Given problem
Copy word for word the lines between the line holding "Mute the Discord audio channel" and the line holding "coord(202,44)", inclusive.

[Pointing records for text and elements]
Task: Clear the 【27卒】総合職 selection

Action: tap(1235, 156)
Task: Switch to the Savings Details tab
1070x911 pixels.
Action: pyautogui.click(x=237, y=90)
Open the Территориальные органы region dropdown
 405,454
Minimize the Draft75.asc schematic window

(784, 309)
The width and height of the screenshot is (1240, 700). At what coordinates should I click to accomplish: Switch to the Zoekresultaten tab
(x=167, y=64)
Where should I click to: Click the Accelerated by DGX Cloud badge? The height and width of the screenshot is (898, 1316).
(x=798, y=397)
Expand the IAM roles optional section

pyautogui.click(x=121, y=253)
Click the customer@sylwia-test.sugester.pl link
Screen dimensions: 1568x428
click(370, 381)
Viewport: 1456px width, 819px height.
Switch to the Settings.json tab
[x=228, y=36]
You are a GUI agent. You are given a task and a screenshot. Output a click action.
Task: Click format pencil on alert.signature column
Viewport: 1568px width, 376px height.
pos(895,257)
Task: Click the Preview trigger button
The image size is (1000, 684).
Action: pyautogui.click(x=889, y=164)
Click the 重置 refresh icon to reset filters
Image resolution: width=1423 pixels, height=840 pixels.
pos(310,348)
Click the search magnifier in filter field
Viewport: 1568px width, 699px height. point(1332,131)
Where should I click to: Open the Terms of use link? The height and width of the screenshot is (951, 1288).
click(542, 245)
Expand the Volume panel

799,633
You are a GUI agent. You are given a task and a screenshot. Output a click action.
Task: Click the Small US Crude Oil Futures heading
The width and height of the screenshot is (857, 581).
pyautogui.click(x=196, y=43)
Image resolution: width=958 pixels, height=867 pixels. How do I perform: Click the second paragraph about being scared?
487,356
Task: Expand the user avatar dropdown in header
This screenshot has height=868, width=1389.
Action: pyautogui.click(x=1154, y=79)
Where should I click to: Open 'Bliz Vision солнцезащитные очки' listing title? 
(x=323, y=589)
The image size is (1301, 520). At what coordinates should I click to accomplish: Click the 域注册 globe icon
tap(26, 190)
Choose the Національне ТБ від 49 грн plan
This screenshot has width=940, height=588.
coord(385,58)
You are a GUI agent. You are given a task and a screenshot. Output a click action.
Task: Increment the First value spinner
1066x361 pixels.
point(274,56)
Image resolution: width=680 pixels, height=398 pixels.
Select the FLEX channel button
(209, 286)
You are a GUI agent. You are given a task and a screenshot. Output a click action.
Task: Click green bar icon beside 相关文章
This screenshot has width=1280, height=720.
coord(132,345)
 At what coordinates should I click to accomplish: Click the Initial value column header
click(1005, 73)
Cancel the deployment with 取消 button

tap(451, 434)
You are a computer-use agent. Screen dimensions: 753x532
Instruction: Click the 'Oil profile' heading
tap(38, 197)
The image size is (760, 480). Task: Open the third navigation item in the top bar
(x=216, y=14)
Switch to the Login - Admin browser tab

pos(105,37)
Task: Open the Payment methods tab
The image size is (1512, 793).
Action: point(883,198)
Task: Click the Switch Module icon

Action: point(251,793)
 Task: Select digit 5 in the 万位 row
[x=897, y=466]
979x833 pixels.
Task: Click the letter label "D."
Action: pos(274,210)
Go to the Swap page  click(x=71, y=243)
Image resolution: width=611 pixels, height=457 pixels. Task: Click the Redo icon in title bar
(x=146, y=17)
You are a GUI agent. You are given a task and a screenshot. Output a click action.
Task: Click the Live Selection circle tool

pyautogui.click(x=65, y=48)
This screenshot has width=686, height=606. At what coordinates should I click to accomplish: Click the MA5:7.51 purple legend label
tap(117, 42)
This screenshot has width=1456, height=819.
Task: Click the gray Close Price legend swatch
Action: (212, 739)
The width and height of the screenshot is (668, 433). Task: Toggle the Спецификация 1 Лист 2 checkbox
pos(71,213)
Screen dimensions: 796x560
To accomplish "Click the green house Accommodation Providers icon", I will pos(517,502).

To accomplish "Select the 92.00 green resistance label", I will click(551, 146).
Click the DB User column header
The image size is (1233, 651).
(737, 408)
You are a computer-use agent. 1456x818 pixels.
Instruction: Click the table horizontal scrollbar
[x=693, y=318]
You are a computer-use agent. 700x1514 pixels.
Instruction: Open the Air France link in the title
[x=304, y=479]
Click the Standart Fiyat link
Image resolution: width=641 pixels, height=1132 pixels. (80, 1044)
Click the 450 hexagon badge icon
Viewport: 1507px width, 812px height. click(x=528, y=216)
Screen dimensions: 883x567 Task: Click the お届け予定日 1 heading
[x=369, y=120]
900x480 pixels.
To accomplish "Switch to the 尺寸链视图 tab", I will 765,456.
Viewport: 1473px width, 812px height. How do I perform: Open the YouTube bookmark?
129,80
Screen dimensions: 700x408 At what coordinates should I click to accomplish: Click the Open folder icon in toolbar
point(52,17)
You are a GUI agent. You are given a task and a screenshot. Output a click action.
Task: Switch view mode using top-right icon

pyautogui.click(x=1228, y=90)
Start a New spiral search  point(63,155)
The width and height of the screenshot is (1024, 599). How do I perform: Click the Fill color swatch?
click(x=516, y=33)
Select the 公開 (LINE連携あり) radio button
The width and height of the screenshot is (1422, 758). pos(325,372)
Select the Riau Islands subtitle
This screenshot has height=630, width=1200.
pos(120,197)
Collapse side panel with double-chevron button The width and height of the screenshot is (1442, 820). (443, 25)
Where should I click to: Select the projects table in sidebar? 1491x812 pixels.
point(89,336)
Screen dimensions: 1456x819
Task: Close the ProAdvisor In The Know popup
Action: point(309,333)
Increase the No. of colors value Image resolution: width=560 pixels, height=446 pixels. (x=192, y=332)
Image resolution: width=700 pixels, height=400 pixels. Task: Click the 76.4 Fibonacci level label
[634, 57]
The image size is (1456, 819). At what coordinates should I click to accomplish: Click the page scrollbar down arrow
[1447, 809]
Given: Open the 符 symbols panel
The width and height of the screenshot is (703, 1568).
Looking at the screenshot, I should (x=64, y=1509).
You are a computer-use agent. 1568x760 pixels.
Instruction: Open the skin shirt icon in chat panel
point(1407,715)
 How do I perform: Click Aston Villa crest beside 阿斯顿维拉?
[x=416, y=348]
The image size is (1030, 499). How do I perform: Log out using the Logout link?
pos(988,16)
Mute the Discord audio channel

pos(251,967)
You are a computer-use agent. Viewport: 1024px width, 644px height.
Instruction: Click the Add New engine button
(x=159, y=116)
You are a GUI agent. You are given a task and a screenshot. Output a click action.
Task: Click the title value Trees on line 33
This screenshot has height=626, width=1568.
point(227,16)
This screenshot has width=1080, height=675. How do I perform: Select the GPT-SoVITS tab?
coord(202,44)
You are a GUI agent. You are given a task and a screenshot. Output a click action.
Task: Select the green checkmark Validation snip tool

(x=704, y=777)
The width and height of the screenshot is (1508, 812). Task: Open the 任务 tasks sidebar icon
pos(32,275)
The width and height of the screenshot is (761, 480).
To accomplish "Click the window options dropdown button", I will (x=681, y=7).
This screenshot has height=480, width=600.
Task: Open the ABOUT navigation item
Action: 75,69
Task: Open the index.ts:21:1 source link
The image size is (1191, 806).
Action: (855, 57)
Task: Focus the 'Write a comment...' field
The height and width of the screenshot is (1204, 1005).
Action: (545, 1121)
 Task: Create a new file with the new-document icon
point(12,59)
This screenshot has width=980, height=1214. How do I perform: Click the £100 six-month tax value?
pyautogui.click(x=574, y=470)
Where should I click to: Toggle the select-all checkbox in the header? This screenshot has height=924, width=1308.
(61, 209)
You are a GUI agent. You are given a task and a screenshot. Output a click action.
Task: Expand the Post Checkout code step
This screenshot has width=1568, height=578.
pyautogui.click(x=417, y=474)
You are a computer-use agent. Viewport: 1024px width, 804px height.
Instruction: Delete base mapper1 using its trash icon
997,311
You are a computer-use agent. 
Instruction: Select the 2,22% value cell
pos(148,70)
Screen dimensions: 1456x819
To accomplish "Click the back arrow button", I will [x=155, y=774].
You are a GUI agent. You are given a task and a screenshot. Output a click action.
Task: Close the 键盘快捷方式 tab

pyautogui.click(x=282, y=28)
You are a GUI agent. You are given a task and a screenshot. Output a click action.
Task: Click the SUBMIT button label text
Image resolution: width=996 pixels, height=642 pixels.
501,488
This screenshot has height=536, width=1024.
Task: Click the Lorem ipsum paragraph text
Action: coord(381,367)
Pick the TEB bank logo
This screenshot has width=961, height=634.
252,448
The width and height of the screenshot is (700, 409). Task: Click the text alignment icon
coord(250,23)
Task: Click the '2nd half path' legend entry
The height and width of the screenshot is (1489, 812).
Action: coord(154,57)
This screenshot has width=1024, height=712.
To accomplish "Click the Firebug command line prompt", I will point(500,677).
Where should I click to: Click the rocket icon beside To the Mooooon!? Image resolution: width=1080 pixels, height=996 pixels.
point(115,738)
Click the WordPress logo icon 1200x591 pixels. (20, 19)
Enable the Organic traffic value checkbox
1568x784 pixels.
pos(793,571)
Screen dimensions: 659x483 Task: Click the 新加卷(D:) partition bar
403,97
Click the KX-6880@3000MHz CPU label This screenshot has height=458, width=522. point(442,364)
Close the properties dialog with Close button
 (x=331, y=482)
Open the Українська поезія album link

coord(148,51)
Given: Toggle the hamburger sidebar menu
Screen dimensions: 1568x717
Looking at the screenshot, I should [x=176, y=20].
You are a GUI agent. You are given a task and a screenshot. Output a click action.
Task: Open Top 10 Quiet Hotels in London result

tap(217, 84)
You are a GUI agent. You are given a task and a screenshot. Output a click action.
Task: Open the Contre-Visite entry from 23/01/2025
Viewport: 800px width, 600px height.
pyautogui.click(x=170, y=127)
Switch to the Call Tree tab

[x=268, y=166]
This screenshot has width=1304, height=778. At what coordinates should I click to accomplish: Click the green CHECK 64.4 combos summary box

Written answer
Mute the Discord audio channel

pos(251,967)
You are a computer-use agent. Viewport: 1024px width, 644px height.
Instruction: Click the Add New engine button
(x=159, y=116)
You are a GUI agent. You are given a task and a screenshot. Output a click action.
Task: Click the title value Trees on line 33
This screenshot has height=626, width=1568.
point(227,16)
This screenshot has width=1080, height=675. How do I perform: Select the GPT-SoVITS tab?
coord(202,44)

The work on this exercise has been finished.